*** SUPPLIED INFORMATION ***

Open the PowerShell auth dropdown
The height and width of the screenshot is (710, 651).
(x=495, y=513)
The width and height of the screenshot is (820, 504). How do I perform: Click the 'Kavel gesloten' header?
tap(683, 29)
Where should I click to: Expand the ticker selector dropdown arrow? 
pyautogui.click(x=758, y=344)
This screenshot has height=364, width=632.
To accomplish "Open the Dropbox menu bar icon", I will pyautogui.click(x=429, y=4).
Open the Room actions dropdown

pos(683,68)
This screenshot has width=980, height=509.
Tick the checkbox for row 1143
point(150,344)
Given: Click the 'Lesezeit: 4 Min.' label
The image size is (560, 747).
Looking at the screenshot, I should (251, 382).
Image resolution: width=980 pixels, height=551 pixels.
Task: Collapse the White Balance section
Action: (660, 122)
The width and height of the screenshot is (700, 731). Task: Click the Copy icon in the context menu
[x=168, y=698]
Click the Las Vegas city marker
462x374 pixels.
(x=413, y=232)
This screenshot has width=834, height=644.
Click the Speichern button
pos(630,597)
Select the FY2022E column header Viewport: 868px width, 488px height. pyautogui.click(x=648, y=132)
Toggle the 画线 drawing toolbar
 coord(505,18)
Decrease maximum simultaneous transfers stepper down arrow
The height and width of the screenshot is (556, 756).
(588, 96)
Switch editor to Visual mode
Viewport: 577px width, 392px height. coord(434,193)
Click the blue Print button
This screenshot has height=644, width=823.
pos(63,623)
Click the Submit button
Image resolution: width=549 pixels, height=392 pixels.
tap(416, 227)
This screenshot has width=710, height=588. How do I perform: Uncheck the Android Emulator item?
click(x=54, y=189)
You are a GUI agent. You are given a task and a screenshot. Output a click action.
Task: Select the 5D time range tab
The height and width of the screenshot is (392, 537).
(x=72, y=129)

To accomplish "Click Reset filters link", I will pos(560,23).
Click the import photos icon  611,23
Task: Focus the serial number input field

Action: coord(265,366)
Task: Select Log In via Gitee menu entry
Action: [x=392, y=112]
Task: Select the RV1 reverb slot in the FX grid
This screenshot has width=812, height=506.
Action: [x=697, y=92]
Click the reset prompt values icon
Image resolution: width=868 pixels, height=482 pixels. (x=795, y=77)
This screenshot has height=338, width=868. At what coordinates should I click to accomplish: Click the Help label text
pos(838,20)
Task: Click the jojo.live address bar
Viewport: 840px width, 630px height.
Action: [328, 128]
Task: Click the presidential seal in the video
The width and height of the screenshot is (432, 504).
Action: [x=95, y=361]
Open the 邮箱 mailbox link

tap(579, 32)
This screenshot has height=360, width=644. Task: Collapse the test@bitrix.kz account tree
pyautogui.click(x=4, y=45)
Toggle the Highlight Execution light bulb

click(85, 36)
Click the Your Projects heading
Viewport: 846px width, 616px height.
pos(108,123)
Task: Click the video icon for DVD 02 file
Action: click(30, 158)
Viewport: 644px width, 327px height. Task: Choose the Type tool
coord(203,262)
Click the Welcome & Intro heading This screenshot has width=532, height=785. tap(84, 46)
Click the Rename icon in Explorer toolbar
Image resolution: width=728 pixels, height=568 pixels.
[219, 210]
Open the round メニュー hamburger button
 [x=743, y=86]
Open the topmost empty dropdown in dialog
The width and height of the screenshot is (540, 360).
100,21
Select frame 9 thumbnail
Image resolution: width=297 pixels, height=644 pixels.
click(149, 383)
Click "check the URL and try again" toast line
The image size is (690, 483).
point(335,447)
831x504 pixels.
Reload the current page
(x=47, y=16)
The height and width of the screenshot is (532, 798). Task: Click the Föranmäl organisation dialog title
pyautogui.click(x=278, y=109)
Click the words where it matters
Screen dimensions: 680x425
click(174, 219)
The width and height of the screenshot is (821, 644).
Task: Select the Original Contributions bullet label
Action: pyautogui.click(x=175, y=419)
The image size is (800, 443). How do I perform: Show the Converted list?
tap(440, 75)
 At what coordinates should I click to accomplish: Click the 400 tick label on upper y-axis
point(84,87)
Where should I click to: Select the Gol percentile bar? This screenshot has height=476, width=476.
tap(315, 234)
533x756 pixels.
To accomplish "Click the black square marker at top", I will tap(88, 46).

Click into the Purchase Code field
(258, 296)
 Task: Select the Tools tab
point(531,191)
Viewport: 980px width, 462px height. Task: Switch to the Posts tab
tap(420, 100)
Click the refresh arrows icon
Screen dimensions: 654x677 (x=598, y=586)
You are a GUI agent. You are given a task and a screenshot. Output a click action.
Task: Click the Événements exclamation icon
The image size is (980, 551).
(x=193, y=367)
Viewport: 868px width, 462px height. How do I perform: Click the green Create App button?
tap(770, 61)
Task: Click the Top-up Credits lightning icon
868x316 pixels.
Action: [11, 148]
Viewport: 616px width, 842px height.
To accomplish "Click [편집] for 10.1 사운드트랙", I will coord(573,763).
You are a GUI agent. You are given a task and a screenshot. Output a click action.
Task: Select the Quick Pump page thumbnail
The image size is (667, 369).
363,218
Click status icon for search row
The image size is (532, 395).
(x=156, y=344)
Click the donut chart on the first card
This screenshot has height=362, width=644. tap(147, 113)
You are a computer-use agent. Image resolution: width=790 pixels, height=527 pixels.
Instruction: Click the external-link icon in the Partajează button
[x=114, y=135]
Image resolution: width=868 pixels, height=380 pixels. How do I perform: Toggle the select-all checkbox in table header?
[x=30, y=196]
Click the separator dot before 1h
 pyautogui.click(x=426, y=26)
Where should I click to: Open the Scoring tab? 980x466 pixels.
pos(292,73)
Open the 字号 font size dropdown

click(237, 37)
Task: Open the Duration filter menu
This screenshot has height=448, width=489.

***

WORK REQUIRED
All lines of the records above that contain the word "will" are to be copied out.

ANSWER FOR THIS EXERCISE
To accomplish "Open the Dropbox menu bar icon", I will pyautogui.click(x=429, y=4).
To accomplish "Click Reset filters link", I will pos(560,23).
To accomplish "Click the black square marker at top", I will tap(88, 46).
To accomplish "Click [편집] for 10.1 사운드트랙", I will coord(573,763).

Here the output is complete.